His air of elegance and ease
Hints at patrician tendencies,
Yet this deceives: for Stanley can
Swap hard knocks with the toughest man.
The years were kind when Stanley reigned;
Loans all too easily were gained,
And so he splashed the cash about.
Tho' not so much as some make out.
For men, wise after the event,
Now point him out to represent
The fool who rides before the fall,
But - stop a bit, were not we all?
He spent a bit. But just the same,
Did we not all play Stanley's game?,
Yet now we've ridden to the fall,
We'd make him scapegoat for it all
And heap upon his luckless head
The sins of statesmen long years dead.
Too prone the while to underrate
His wiser acts to serve the State.
They say that Stanley's coming back,
Why not? The demagogue, the quack
Propound their schemes, and still we lag
Upon the road while dull weeks drag.
Better the chastened man, say I,
With past mistakes to profit by,
If he's a sound, sane democrat.
And Stanley may be all of that.
Herald, 6 March 1931, p6
This is number 8 in Dennis's Political Personalities series.

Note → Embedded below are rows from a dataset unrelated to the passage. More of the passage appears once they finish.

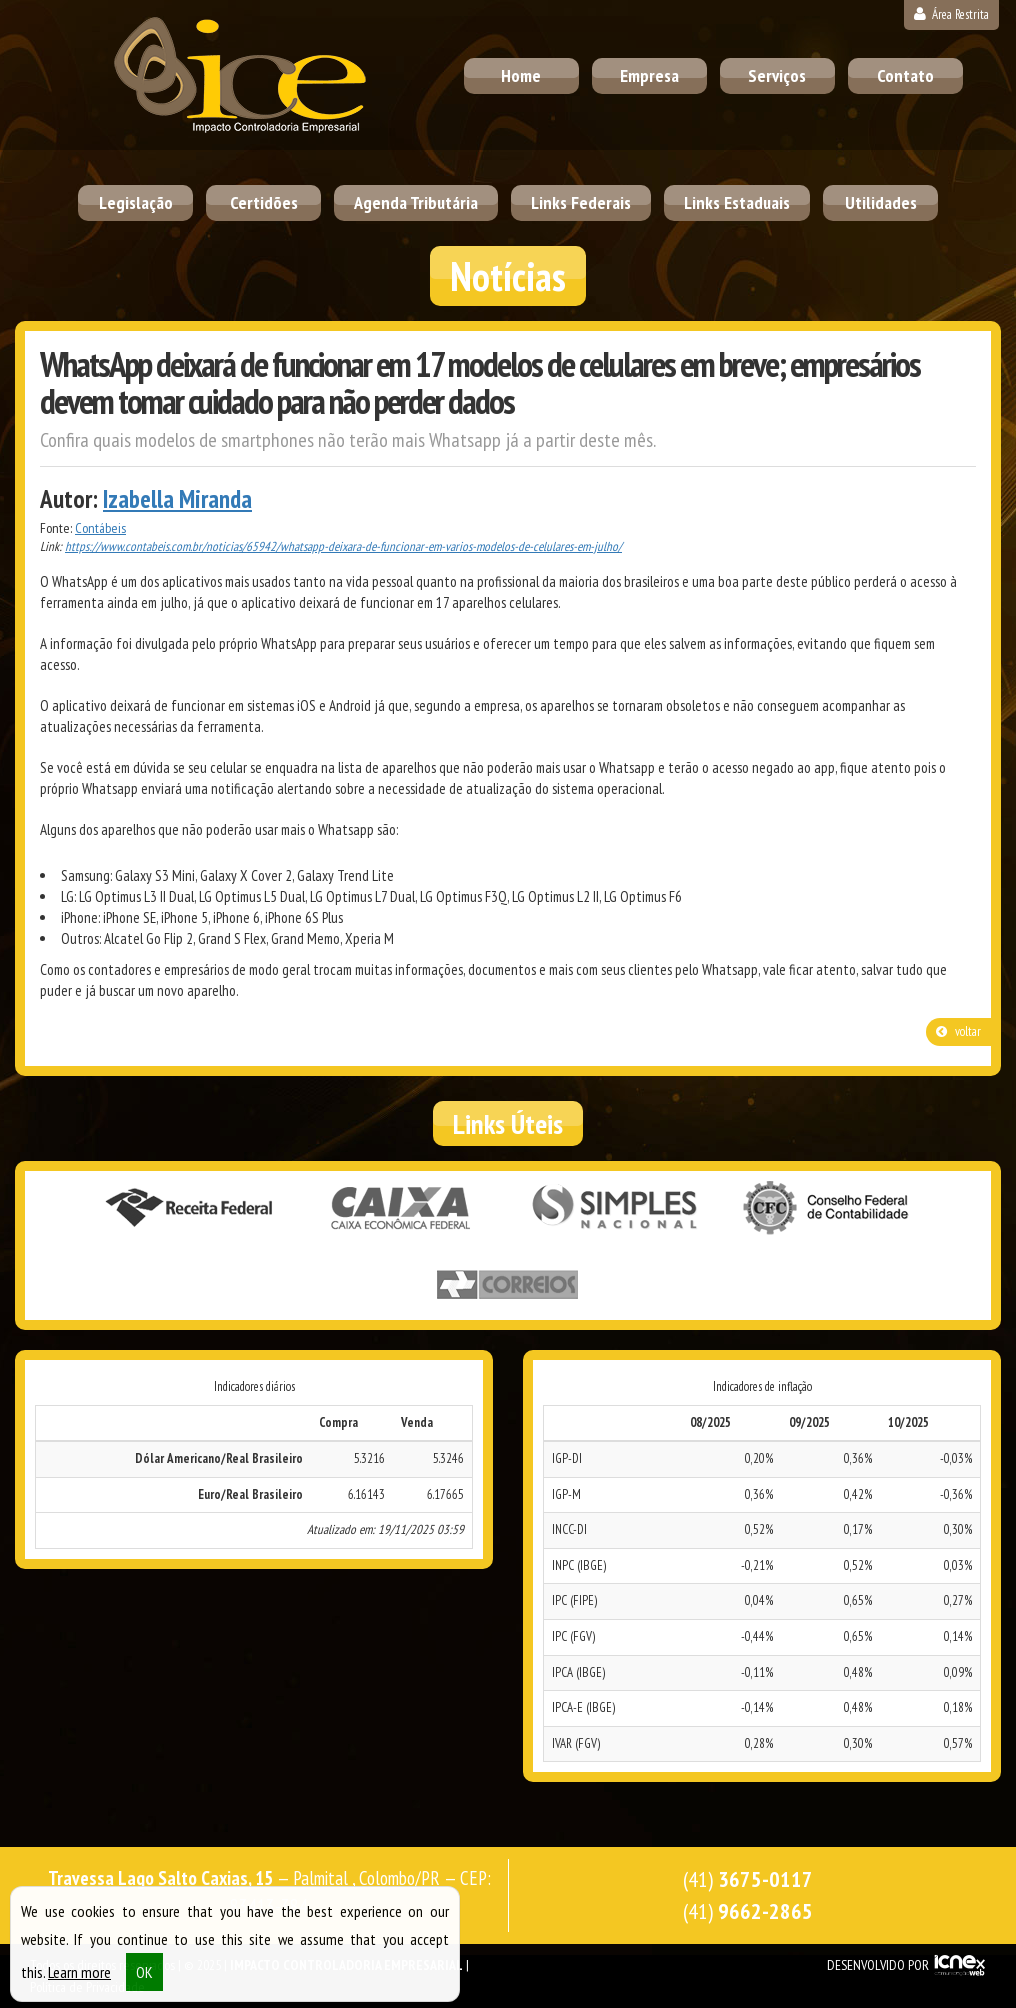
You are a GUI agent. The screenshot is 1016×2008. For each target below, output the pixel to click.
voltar (958, 1031)
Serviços (777, 75)
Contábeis (100, 528)
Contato (905, 75)
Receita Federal (189, 1208)
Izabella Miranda (177, 499)
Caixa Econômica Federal (402, 1208)
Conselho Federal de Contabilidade (828, 1208)
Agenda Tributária (416, 202)
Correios (508, 1285)
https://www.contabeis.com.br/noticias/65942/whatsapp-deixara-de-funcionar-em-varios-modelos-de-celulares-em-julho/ (343, 546)
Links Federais (581, 202)
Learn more (79, 1980)
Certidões (264, 202)
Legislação (136, 202)
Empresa (649, 75)
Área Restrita (951, 14)
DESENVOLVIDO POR (878, 1965)
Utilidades (881, 202)
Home (521, 75)
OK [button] (144, 1980)
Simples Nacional (615, 1208)
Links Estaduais (737, 202)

The "Stanley" referred to above is Stanley Bruce who entered Federal Parliament for the National Party in 1918 where he
stayed until 1929. He was re-elected in 1931 but resigned two years later. He was Prime Minister from February 1923
until October 1929 when he became the first (and still only) sitting Prime Minister to lose his seat at a general election.